Военная наука трудно давалась нашему солдату-крестьянину, благодаря отсутствию допризывной подготовки, отсутствию у нас спорта и благодаря безграмотности. Перед Первой мировой войной призывы давали до 40% безграмотных[22]. И армия, в которой с 1902 года введено было всеобщее обучение грамоте, сама должна была восполнять этот пробел, выпуская ежегодно до 200 тысяч запасных, научившихся грамоте на службе. Во всяком случае выручала солдатская смекалка, свойственная русскому человеку вообще, проявлявшаяся в легкой приспособляемости к самым сложным и трудным обстоятельствам походной и боевой жизни.

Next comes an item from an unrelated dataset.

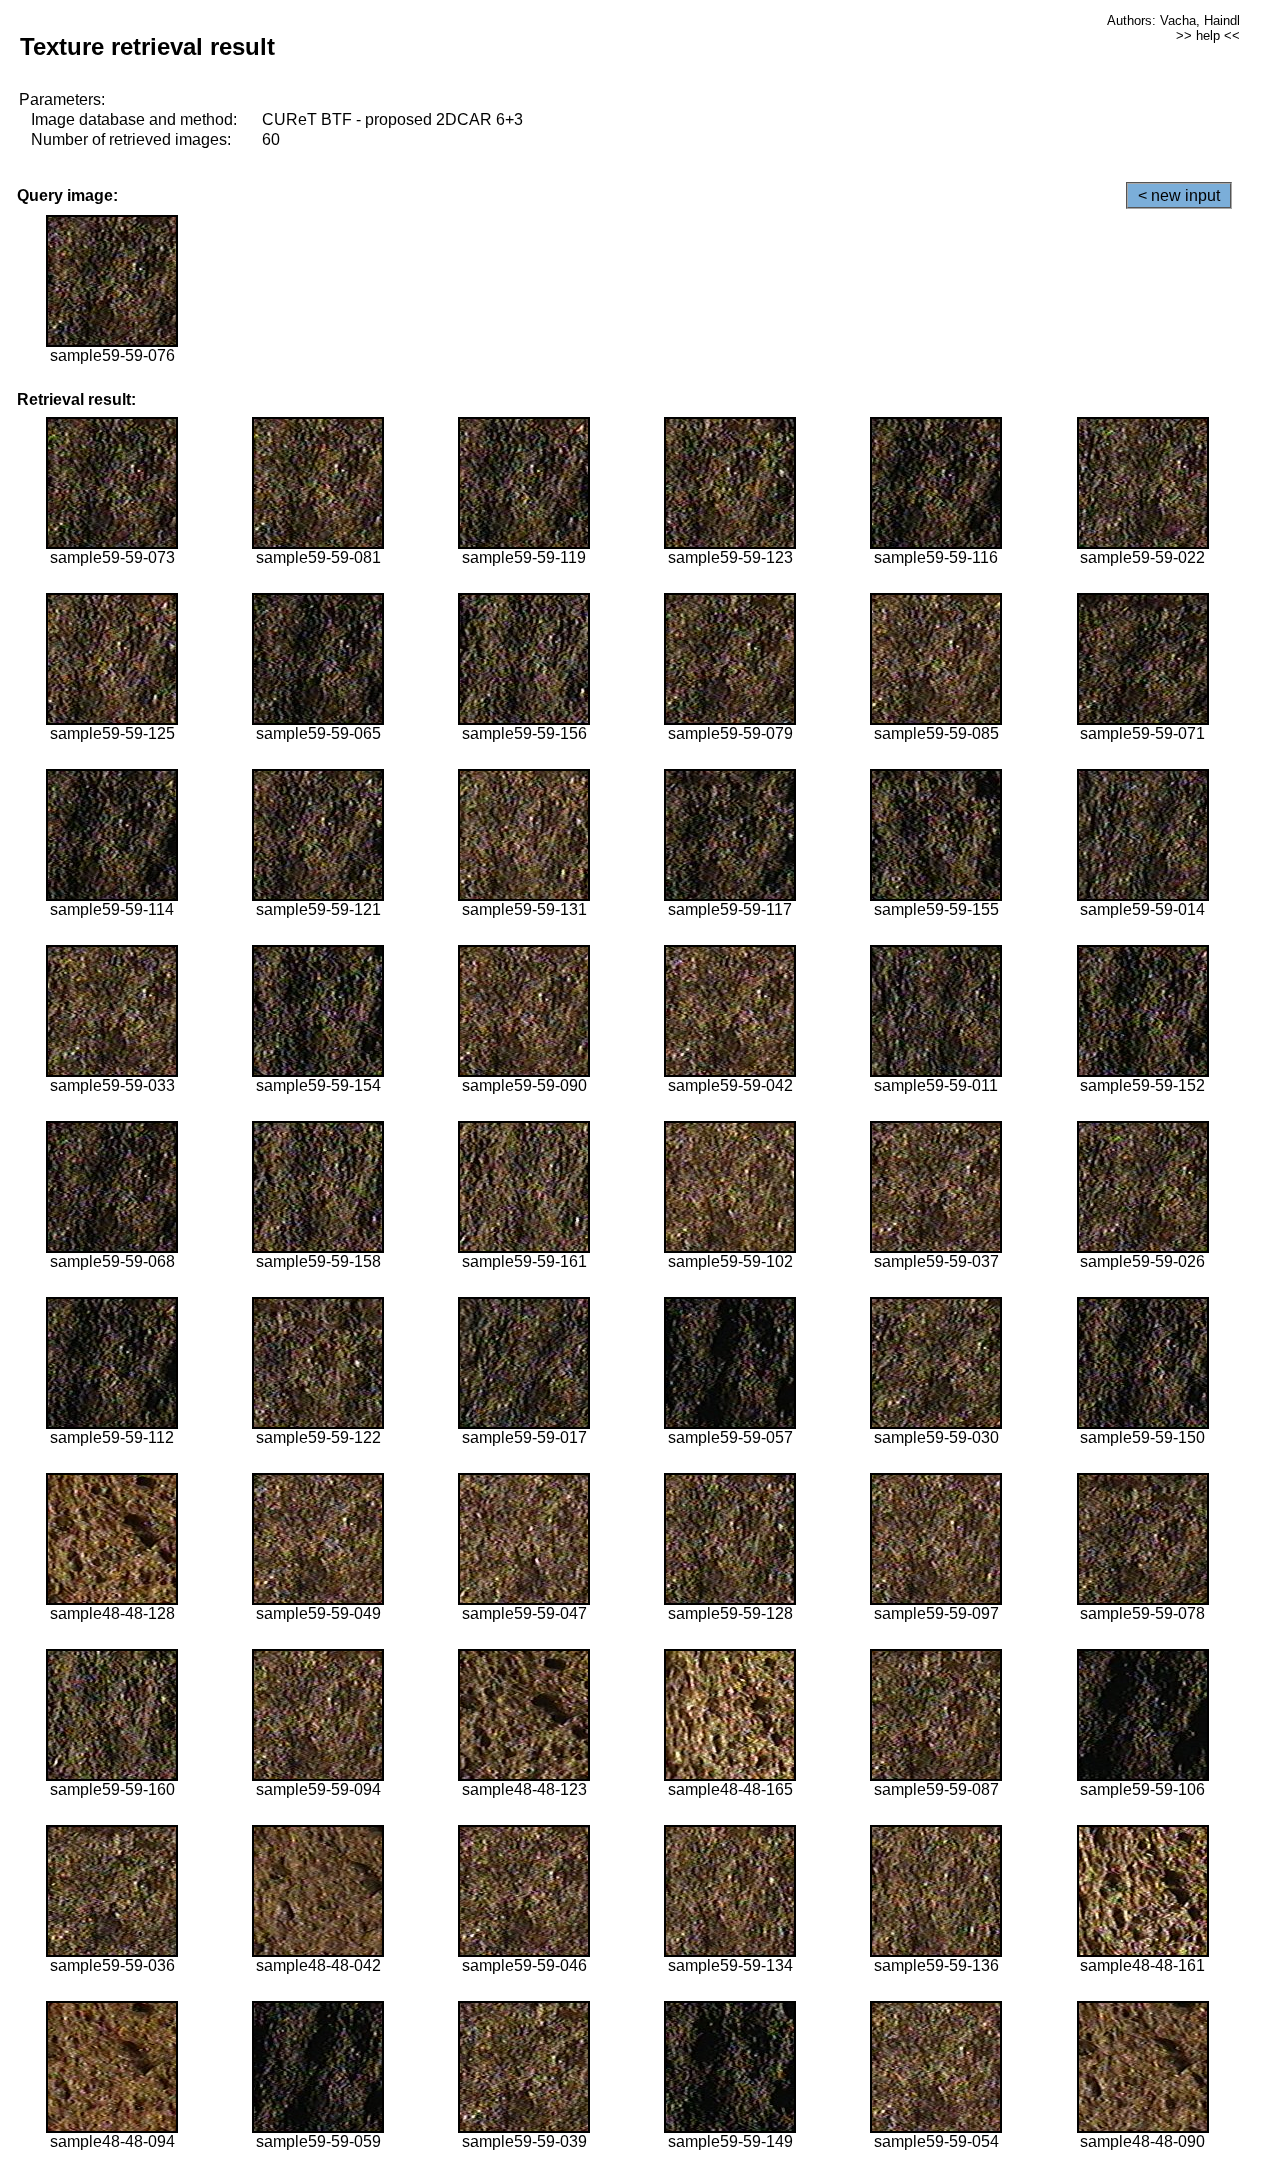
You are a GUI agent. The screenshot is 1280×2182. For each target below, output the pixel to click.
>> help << (1208, 35)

Как я уже говорил, русская общественность, и либеральная, и социалистическая, исходя из незнания военного быта и из идей пацифизма и антимилитаризма, в большинстве своем относилась с равнодушием или пренебрежением к армии. Пренебрежением ко всему комплексу явлений, носивших презрительную кличку «военщины», «солдатчины», но — худо ли, хорошо ли — олицетворявших ведь собою элементы национальной обороны. В 1902—1903 годах армия наталкивалась на испытания более тяжкие: во время вспыхивавших местами беспорядков войска, призванные для усмирения, связанные строгими правилами применения оружия и часто добросердечием начальников, подвергались не раз незаслуженным и тяжким оскорблениям толпы. Можно только удивляться, насколько малое отражение имело тогда в армии то брожение, которое происходило уже в массах на почве революционной пропаганды и социального недовольства. Солдаты безотказно исполняли свой долг. Но о каких-то пределах добросердечия заставил нас поразмыслить эпизод, происшедший в нашем округе, в городе Радоме, когда революционная толпа напала на дежурную роту Могилевского полка. Рота изготовилась к стрельбе. Прибывший командир полка, полковник Булатов остановил роту:
— Не стрелять! Вы видите, что тут женщины и дети.
Вышел к толпе сам, безоружный, и… был убит наповал мальчишкой-мастеровым.
Итак, солдат старой русской армии был храбр, сметлив, чрезвычайно вынослив, крайне неприхотлив и вполне дисциплинирован.
…Покуда волны революции не смели и дисциплину, и самую армию.
* * *
Нашему полку не приходилось принимать участия в подавлении беспорядков. В Варшаве их тогда не было, несмотря на наличие в городе горючего материала. Начались они позже.
Моя рота занимала несколько раз караулы в Варшавской крепости. В числе охраняемых мест был и знаменитый «Десятый павильон», где содержались важные и опасные политические преступники. В городе среди поляков ходили самые фантастические слухи о режиме, применявшемся в «павильоне», о том даже, будто русское правительство систематически отравляет заключенных… Поэтому, вероятно, в моей инструкции, как дежурного по караулам, имелся параграф, предписывавший два раза в день пробовать пищу, подаваемую в «павильон». Слухи были, конечно, вздорны. Что же касается питания заключенных, то оно было не хуже, чем в любом офицерском собрании. Мне было интересно при поверке часовых заглянуть внутрь здания, но, кроме длинного коленчатого коридора с выходящим в него рядом дверей, с прорезанными в них окошками, ничего больше увидеть не пришлось. Теплынь (зимою) и мертвая тишина. Мои часовые охраняли только входы и выходы из «павильона», а вдоль коридора им ходить не разрешалось. Там была жандармская охрана.